The Supervisory Board of the European Central Bank (ECB) meets unscheduled to discuss vulnerabilities in the European banking sector. The reason for the conversation is the increasing nervousness in the financial sector after the bankruptcy of two American banks.
Last week, Silicon Valley Bank (SVB) and Signature Bank went bankrupt. Yesterday the First Republic Bank was propped up with $ 30 billion by a number of large American banks. There were also great concerns among investors about the Swiss Credit Suisse.
According to a spokesperson, the meeting is intended to exchange ideas and to keep each other informed of recent developments. The financial health of banks in the euro zone will probably also be discussed, as will the possible risk that a bank run could occur here, as with the US SVB. Ad hoc meetings of this kind take place more often at the ECB.
ECB President Christine Lagarde underlined yesterday that the European banking sector is ‘shock resistant’, but that the central bank is closely monitoring the situation.
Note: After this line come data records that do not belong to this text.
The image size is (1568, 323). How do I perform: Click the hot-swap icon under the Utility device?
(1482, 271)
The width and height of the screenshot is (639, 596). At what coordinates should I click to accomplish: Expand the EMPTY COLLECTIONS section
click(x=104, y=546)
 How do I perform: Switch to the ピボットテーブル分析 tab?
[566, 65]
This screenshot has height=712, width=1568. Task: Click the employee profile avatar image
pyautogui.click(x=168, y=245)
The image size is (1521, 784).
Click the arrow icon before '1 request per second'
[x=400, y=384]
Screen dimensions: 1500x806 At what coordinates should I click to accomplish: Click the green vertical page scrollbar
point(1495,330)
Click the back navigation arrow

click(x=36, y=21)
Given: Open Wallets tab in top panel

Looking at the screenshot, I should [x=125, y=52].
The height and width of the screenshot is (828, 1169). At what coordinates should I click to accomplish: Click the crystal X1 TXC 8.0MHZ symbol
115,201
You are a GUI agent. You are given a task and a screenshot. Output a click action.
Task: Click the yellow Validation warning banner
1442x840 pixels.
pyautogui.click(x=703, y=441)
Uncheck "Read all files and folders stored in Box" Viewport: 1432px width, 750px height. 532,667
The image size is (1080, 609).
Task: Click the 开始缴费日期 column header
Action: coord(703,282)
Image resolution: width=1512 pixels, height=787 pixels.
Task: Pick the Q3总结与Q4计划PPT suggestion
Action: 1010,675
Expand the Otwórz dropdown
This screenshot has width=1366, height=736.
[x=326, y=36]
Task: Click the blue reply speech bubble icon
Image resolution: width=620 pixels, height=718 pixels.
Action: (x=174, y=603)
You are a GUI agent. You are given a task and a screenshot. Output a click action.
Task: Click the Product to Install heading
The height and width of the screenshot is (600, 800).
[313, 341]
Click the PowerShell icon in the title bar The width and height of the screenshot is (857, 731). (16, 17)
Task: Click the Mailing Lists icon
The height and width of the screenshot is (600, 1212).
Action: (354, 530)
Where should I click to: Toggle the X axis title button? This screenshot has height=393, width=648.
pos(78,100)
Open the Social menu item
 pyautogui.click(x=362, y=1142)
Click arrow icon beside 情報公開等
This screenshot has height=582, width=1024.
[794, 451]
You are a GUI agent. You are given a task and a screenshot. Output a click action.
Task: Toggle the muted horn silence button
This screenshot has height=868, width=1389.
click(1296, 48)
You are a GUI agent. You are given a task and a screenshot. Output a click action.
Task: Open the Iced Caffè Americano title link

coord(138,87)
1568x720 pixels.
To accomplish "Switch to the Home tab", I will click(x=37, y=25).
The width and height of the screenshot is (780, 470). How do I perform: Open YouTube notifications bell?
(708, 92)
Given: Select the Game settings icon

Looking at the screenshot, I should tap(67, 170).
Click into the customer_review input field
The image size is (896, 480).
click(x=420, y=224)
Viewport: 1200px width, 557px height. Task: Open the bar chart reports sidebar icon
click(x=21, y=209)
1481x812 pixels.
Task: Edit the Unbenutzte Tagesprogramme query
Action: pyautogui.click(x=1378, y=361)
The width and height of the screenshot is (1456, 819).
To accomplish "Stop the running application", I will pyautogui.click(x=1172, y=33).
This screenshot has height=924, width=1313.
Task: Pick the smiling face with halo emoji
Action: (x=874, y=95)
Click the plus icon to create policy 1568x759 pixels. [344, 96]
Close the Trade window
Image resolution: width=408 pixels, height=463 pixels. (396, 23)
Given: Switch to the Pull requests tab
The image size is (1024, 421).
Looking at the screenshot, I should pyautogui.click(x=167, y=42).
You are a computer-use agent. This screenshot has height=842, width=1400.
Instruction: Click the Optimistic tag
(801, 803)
At a meeting with finance ministers in Brussels, her colleague Luis de Guindos, vice president at the central bank, reportedly did not want to rule out the possibility that some lenders in Europe are at risk now that interest rates are rising sharply.
Nevertheless, the ECB raised interest rates in the euro zone by another half a percentage point, more or less according to plan, on Thursday. This means that policymakers in Frankfurt have not been unsettled by all the unrest. “We have to do our job,” Lagarde said afterwards. The ECB, she says, will “not back down” when it comes to fighting inflation.